Span- Effective Depth Ratio
\(\rho = 100A_{s,req}/bd = (100\times 2474)/(400\times 352) = 1.75%\)
From span-ratio table, basic span/effective depth for a simply supported beam is 14.
Modification for ratio = 14 x (3217/2474) = 18.20
Span-effective depth ratio provided = 5000/352 = 14.2.

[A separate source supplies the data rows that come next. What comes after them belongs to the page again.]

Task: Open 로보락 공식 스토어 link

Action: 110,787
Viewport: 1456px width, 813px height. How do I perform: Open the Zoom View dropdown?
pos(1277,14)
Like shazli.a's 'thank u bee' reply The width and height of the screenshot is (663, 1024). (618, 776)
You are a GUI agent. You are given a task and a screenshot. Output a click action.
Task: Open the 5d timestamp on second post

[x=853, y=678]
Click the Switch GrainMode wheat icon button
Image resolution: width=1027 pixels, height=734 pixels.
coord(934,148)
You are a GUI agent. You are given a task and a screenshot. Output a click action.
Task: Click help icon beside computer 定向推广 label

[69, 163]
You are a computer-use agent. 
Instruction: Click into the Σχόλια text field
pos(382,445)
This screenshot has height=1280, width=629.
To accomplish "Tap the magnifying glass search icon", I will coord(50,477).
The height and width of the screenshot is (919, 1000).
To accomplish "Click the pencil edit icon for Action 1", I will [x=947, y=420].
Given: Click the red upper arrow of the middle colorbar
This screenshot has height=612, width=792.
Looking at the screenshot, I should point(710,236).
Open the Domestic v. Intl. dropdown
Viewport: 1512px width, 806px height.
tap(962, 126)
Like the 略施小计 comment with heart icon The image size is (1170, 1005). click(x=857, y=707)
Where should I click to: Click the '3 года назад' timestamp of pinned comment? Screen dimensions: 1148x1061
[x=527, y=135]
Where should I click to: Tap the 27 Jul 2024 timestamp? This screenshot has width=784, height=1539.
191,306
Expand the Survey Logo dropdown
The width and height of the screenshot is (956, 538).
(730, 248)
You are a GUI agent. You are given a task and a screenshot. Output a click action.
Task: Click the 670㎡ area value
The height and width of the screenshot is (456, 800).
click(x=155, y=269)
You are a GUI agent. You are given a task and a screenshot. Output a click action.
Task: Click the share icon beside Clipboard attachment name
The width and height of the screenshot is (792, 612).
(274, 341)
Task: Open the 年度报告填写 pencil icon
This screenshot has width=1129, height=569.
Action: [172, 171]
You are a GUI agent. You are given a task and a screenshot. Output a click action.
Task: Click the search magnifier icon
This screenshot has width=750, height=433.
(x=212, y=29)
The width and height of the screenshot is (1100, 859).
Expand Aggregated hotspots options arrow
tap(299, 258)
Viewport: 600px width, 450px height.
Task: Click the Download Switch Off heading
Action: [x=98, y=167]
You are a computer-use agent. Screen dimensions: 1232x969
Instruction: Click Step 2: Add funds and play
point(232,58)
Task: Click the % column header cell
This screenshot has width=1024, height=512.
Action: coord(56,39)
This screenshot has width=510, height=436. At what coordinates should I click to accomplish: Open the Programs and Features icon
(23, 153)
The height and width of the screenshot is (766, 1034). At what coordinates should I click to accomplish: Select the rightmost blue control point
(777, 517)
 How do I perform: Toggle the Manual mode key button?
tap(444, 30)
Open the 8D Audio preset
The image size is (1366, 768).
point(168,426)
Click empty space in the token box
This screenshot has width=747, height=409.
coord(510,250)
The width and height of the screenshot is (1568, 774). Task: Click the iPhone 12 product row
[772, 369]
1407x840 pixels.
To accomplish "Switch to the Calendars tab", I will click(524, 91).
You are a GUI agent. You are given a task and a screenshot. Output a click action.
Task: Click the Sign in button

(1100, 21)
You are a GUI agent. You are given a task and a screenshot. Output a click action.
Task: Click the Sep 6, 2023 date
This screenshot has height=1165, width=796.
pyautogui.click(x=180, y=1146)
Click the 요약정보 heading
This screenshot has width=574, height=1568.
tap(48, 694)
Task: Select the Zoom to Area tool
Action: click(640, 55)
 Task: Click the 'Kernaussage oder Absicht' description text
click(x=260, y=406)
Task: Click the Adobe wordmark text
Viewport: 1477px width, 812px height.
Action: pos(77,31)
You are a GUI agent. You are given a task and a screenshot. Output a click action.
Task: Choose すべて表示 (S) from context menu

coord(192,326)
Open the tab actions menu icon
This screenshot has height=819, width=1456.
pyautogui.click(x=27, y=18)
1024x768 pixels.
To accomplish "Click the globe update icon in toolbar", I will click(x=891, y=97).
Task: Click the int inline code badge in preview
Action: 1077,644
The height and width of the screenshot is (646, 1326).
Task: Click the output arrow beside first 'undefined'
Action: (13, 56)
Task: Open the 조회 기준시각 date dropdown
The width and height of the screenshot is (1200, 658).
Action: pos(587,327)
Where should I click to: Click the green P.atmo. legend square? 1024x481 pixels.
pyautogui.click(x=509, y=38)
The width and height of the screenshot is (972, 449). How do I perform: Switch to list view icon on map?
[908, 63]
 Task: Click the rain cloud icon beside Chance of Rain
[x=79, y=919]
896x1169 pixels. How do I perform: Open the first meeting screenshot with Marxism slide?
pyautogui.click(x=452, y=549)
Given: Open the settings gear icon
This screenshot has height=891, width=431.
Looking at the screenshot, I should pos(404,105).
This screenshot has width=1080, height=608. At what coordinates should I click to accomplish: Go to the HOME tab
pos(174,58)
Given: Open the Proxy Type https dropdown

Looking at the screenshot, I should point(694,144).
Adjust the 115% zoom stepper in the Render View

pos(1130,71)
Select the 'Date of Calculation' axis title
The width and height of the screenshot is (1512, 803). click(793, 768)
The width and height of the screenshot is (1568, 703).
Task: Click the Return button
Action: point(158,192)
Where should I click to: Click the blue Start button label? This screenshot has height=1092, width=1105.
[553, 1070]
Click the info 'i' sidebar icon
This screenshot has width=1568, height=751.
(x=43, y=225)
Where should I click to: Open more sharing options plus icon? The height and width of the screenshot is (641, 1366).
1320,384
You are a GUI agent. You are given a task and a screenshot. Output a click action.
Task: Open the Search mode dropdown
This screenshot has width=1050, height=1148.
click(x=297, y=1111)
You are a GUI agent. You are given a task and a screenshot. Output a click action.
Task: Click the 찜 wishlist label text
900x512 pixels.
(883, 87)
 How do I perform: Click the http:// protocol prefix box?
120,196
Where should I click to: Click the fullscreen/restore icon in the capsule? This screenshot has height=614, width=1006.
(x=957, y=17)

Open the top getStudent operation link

14.2<18.20 .. Therefore, it is okay.
Shear Link in Beam Design
Design for Shear
Maximum design shear V = wu x effective span/2 = 100 x 5.0/2 = 250 kN
Design shear at face of support VED = 250 – 100×0.15 = 235 kN
Maximum shear at face of support,
Crushing strength VRd,max of diagonal strut, assuming angle ϑ = 22°, cot ϑ = 2.5
VRd,max = 0.124 bw d (1-fck /250) fck
= 0.124 x 400 x 400 (1-32/250) x 32 x 10-3
= 554 kN (> 235 kN)
Therefore, angle ϑ = 22°, cot ϑ = 2.5 will be taken.
Shear Links
The required shear links in a beam is defined the the equation below:
Asw/s = Ved/0.78dfykcotθ = 235 x 103 / (0.78 x 400 x 500 x 2.5) = 0.60
Referring to the shear reinforcement table (click on link). We can calculate the link spacing and size.
Provide 2 Legs 8mm shear links at 150mm spacing = 0.671 … OKAY
Minimum Shear Links
Asw,min/s = 0.08fck0.5bw/fyk = 0.08 x 320.5 x 400 / (500) = 0.36
We have already provided 8mm links at 150mm spacing (0.671) which is adequate.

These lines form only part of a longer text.